Table 8 shows the number of cells (out of 20, across 4 axioms × 5 LLMs) where each candidate exceeds the Input Embedding reference.

Candidate	Cells / 20
Exact OE	16
Pooled OE	16
LIT (all, final)	6
ST@1	13
ST@16–128	3–5
STN@1	7
STN@16–128	2–3
LT@1	7
LT@16–128	2–3

No candidate beats IE on every axis. The iterative thinking variants degrade as step count grows. The Output Embedding is the only family that excels (but is an oracle).

Theoretical and Practical Implications

The framework provides explicit, decomposable optimization targets for developing future thought representations. Instead of optimizing a single accuracy number, researchers can now maximize each axiom independently.
Diagnostic value: An audit reveals which axiom is the binding constraint on an existing representation. A change in downstream accuracy can be attributed to a specific property (e.g., poor separability, low stability).
The representational collapse on per-question identity suggests that current latent reasoning methods do not faithfully encode the structured reasoning they claim to implement.
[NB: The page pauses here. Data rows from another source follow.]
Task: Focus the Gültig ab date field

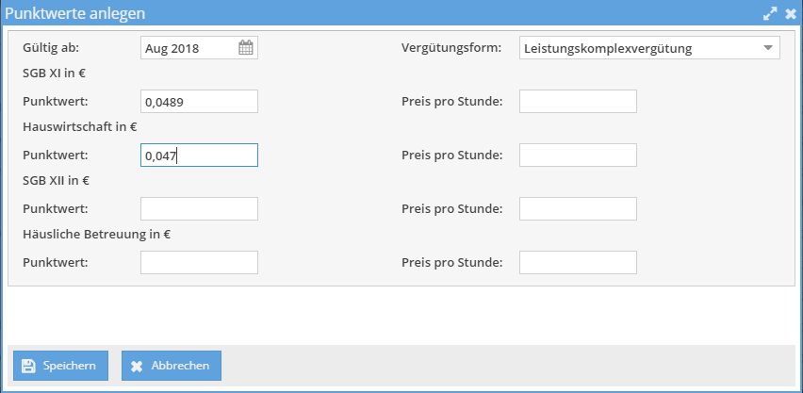Action: tap(188, 48)
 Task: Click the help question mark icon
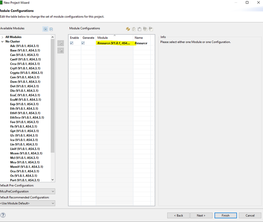(3, 215)
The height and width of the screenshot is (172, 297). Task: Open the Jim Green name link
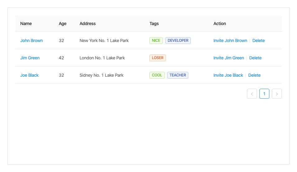[30, 58]
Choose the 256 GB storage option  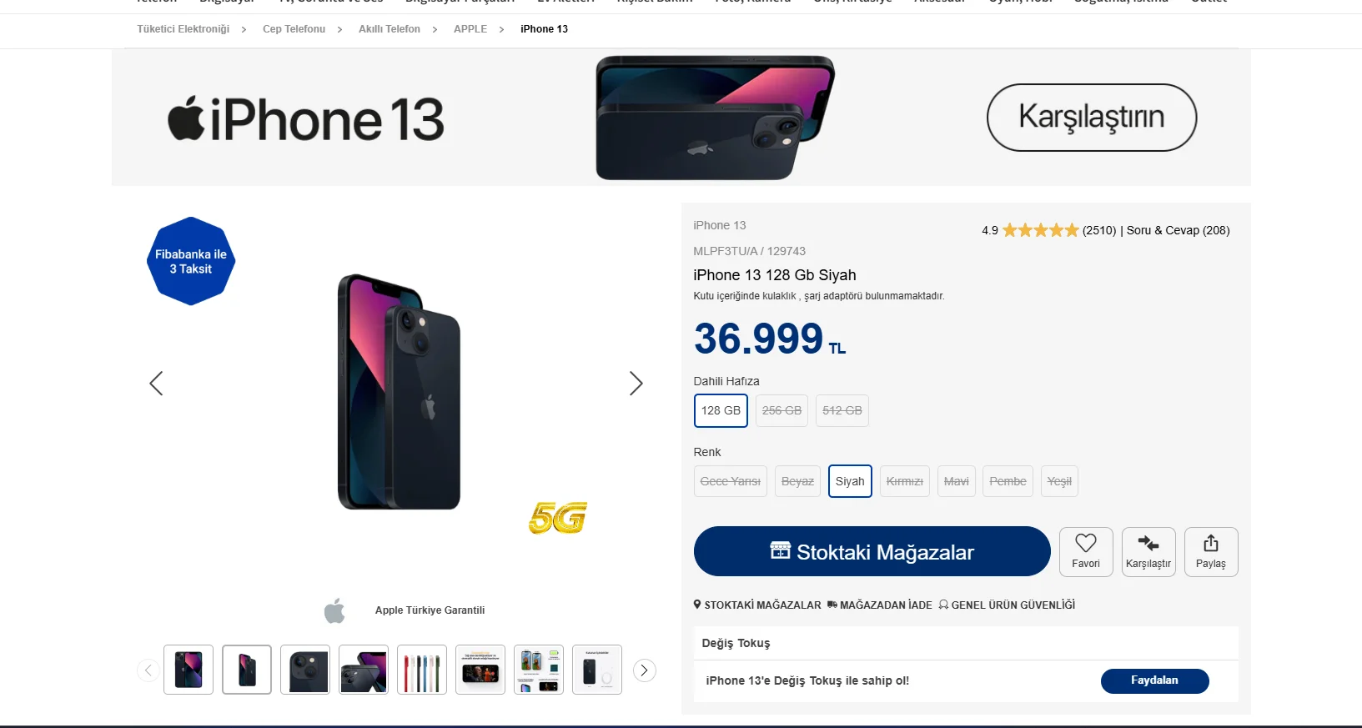782,410
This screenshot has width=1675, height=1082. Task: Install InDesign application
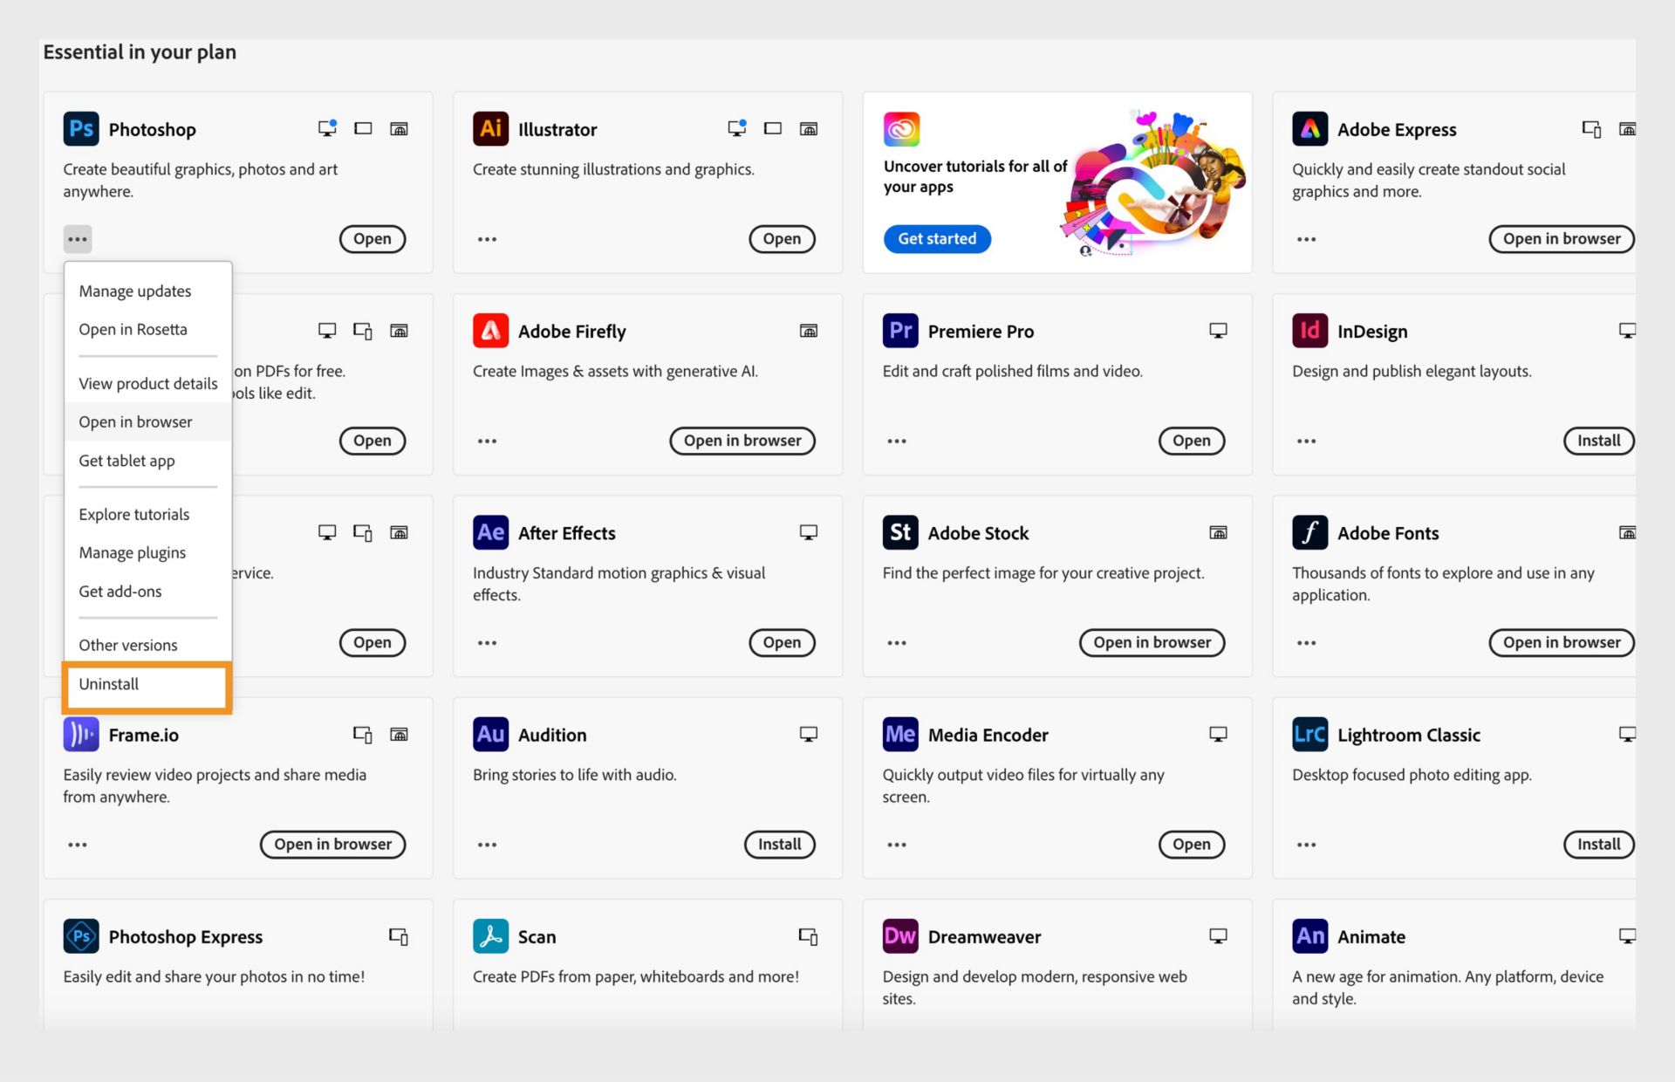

This is a structural property, not a function of model size or training procedure.
The competitive performance of the input embedding indicates that adding explicit latent reasoning steps beyond the prompt may not provide additional information—an important finding for efficiency-motivated work.
The framework is model-agnostic and axiom-agnostic in design: the four measures can be computed on any thought representation, and the axioms admit alternative quantifications.

Conclusion

The paper introduces an axiomatic evaluation framework (Causality, Minimality, Separability, Stability) for latent thought representations in LLMs, with intrinsic measures computed directly on the source model without retraining. An empirical audit across five LLMs and 23 reasoning tasks reveals that:

No candidate satisfies all four axioms simultaneously.
Representations retain coarse task identity but lose per-question identity (near-random same-task accuracy).
Input embeddings are competitive with all thought representations, indicating that current methods add little information beyond the prompt.
The failure pattern is consistent across dense, MoE, reasoning-distilled, and RL-trained models, suggesting a structural gap rather than a scale or training issue.

Future directions: (1) Developing new candidate thought representations explicitly trained to satisfy the axioms; (2) Extending the lexical invariance sub-property of Stability; (3) Applying the framework to multilingual workloads and wider generation tasks; (4) Using the four measures as direct loss terms in training.

Limitations: Lexical invariance is not tested (candidates produce identical vectors for paraphrases). The protocol requires extra compute for generating beam outputs and probe training, but this cost is small relative to the diagnostic information gained.